Here is some more info about it:

EWR Terminal One Redevelopment Program (PDF)


----------



## west point (Feb 6, 2022)

See my old terminal A-1 is being eliminated. Cannot see how any PATH train service can ever be instituted. And that G** awful Air Train??? Not that terminal but had an airplane main gear drop into a failed storm sewer. Even though PA built it originally they would not accept responsibility since PA had turned that part of ramp over to Continental airlines, I think(?).


----------



## jis (Feb 6, 2022)

west point said:


> See my old terminal A-1 is being eliminated. Cannot see how any PATH train service can ever be instituted. And that G** awful Air Train??? Not that terminal but had an airplane main gear drop into a failed storm sewer. Even though PA built it originally they would not accept responsibility since PA had turned that part of ramp over to Continental airlines, I think(?).


The current Air Train is history. It will be dismantled and scrapped. There is a new larger Air Train system perhaps more like the one at JFK planned. PATH will never make it past the EWR Rail Station on the NEC as far as I can tell.


----------



## joelkfla (Feb 6, 2022)

jis said:


> The current Air Train is history. It will be dismantled and scrapped. There is a new larger Air Train system perhaps more like the one at JFK planned. PATH will never make it past the EWR Rail Station on the NEC as far as I can tell.


IMHO, that's far enough for PATH, as long as they build an efficient & reliable APM connection to the terminals.


----------



## adamj023 (Feb 7, 2022)

jis said:


> Thought some of the air travelers among us may find this interesting....
> 
> The new Newark Terminal 1 is massive:
> 
> ...



I am well aware of this project and many others around the USA and around the world. The airports were extremely outdated. I have gone through many of the old terminals at JFK which have since been demolished and LGA which have been and will soon be demolished. I have passed by Newark Airport before and have used FedEx which has shipped parcels using EWR before. Never been in the passenger airport before but it looked out of date. The taxiways are horrible as planes are blocked and have to go slow and stop and wait for many other planes to move. This terminal alone won’t help much as United’s terminal has the bulk of passenger flights. They need to redesign the other parts of the terminals and taxiways in future projects for there to be any meaningful impact. Newark is one of the worst airports for passengers and Terminal A alone will not change that.


----------



## daybeers (Feb 7, 2022)

Omg that is so much space! And so much parking! Just think, if we spent as much as we do subsidizing private airlines as we do on the rail network...


----------



## Dakota 400 (Feb 7, 2022)

Airports are getting too darn big! And, this new terminal is an example of that. So far to walk and the more senior one becomes, the more difficult it is to do so. Those who design these terminals will sometime wonder: why did I make it so large?


----------



## joelkfla (Feb 7, 2022)

Dakota 400 said:


> Airports are getting too darn big! And, this new terminal is an example of that. So far to walk and the more senior one becomes, the more difficult it is to do so. Those who design these terminals will sometime wonder: why did I make it so large?
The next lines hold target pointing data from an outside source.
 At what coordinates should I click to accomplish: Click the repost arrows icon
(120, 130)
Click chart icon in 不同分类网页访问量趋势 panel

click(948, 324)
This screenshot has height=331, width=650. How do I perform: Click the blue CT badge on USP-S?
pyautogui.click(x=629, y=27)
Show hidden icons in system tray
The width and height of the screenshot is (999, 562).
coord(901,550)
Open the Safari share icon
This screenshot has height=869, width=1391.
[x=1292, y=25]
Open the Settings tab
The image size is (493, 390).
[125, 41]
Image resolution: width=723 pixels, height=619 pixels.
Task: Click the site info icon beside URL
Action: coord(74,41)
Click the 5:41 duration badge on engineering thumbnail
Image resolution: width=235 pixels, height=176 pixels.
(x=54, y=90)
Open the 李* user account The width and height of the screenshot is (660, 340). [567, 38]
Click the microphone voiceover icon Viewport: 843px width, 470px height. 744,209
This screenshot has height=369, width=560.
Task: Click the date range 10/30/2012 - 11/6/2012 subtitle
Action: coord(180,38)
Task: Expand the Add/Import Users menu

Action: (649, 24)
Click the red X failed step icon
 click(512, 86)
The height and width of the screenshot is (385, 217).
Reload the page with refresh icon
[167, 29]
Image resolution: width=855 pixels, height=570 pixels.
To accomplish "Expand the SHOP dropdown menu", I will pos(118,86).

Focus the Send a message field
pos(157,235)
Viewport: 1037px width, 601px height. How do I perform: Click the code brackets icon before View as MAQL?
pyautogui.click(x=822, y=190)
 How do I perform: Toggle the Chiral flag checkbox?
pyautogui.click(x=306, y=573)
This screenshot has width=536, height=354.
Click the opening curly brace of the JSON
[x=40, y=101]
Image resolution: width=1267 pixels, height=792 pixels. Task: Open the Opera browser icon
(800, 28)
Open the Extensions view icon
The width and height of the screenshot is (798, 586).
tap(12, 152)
It wouldn't be so bad if there were "moving sidewalks", but they're becoming less common. MCO actually ripped all theirs out a few years back; I have no idea why.


----------



## Dakota 400 (Feb 7, 2022)

joelkfla said:


> It wouldn't be so bad if there were "moving sidewalks", but they're becoming less common. MCO actually ripped all theirs out a few years back; I have no idea why.



So, the "smart ones" who decide such want to discourage those of us who are seniors and want to travel and have the financial resources to do not to travel?


----------



## cassie225 (Feb 8, 2022)

Although I don’t fly, my hubbie does and he will do anything he can to avoid Atlanta airport, he hates it, too big, my daughter has to fly out of Newark, she is young and will probably be ok


----------



## jis (Feb 8, 2022)

I am actually looking forward to use Terminal 1 at EWR. IMHO it is a huge improvement over Terminal A.

Incidentally, initially United will have the largest number of gate in Terminal 1, which surprised me. But then it did also have a pile of gates in Terminal A I suppose. There has been some long drawn discussions on airliners.net on which destinations of United will go to Terminal 1.


----------



## Devil's Advocate (Feb 8, 2022)

Dakota 400 said:


> So, the "smart ones" who decide such want to discourage those of us who are seniors and want to travel and have the financial resources to do not to travel?


The solution for seniors and travelers with disabilities is a sea of golf carts that weave around beeping and honking at everyone else. In my view it's mainly working age passengers rushing between connections who get screwed by lack of travelators.


----------



## cassie225 (Feb 8, 2022)

Since I don’t fly can I just go to the airport and drive one of those golf carts around, honking and beeping at folks. Sounds like fun lol


----------



## joelkfla (Feb 8, 2022)

cassie225 said:


> Since I don’t fly can I just go to the airport and drive one of those golf carts around, honking and beeping at folks. Sounds like fun lol


What do you think this is, Disneyworld?!? 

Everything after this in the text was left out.